Autorizzati gli aiuti umanitari Grazie alla mediazione della cofinante Thailandia, la giunta del Myanmar ha autorizzato l’Aviazione degli Stati Uniti a effettuare voli speciali nell’ex Birmania per portare aiuti umanitari alla popolazione, colpita dal devastante passaggio del ciclone Nargis, sabato scorso. Ad annunciarlo il generale Boonsrang Niumpradit, capo dello stato maggiore interforze thailandese, a margine dell’esercitazione militare congiunta che le forze di Bangkok stanno effettuando insieme a quelle statunitensi, denominata in codice "Cobra Gold". "Abbiamo aiutato gli americani a contattare il governo del Myanmar perchè ai loro aerei, partecipanti alle attuali manovre Cobra Gold, fosse consentito portare soccorsi umanitari in quel Paese", ha ricostruito il generale. "I birmani hanno appena accettato", ha precisato. Fonti dell’ambasciata Usa in Thailandia hanno confermato il via libera ricevuto dal regime dell’ex Birmania. Ieri invece la Casa Bianca aveva denunciato che da parte della giunta non era ancora arrivata alcuna risposta all’offerta di assistenza rivoltale da Washington; e lo stesso segretario di Stato, Condoleezza Rice, aveva esortato gli interlocutori ad aprire i cnfini, sottolineando come quella dell’afflusso dei soccorsi «non sia una questione politica, bensì una crisi umanitaria".

Primo volo Onu da Brindisi È arrivato oggi invece il primo volo umanitario delle Nazioni Unite con aiuti di emergenza destinati alla popolazione: si tratta di un C-130 decollato da Brindisi, con a bordo 25 tonnellate di generi di prima necessità.

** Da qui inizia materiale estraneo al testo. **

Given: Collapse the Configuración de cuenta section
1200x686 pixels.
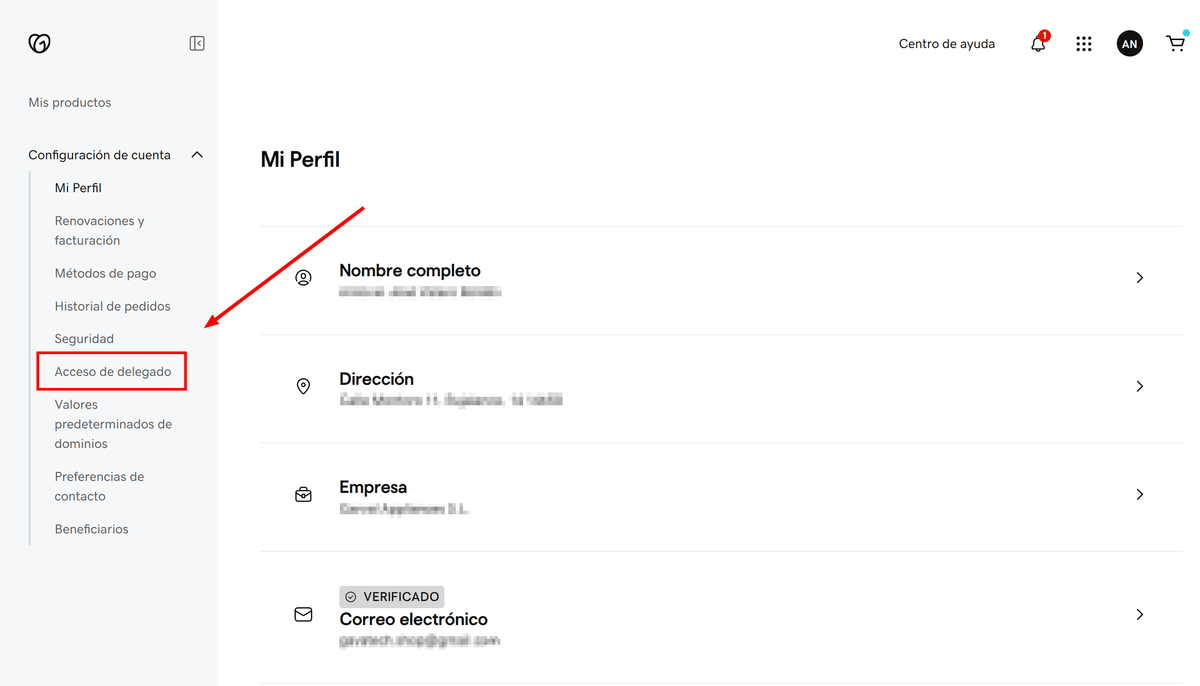Looking at the screenshot, I should click(197, 154).
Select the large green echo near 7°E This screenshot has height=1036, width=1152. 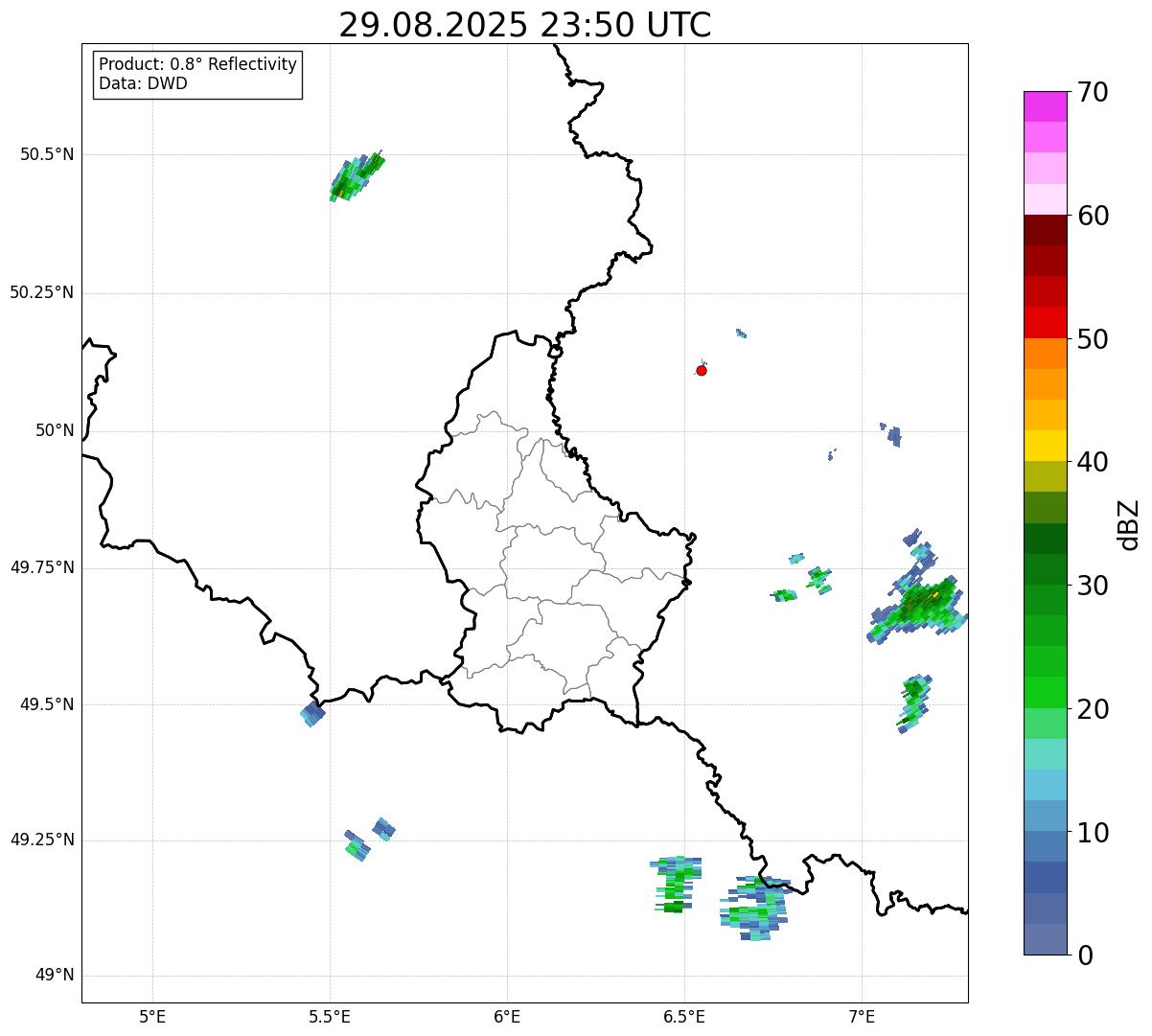tap(920, 606)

Nel darne l’annuncio il Pam, il Programma alimentare mondiale, ha precisato che il ponte aereo «è stato organizzato dal ministero degli Esteri italiano».

In attesa di raggiungere il Paese asiatico restano tuttavia altri tre velivoli noleggiati dall’agenzia Onu, fermi a Bangkok, Dacca e Dubai. Il problema nasce dalla mancata concessione del permesso di atterraggio da parte del regime birmano, che non avrebbe indicato motivazioni per il ritardo.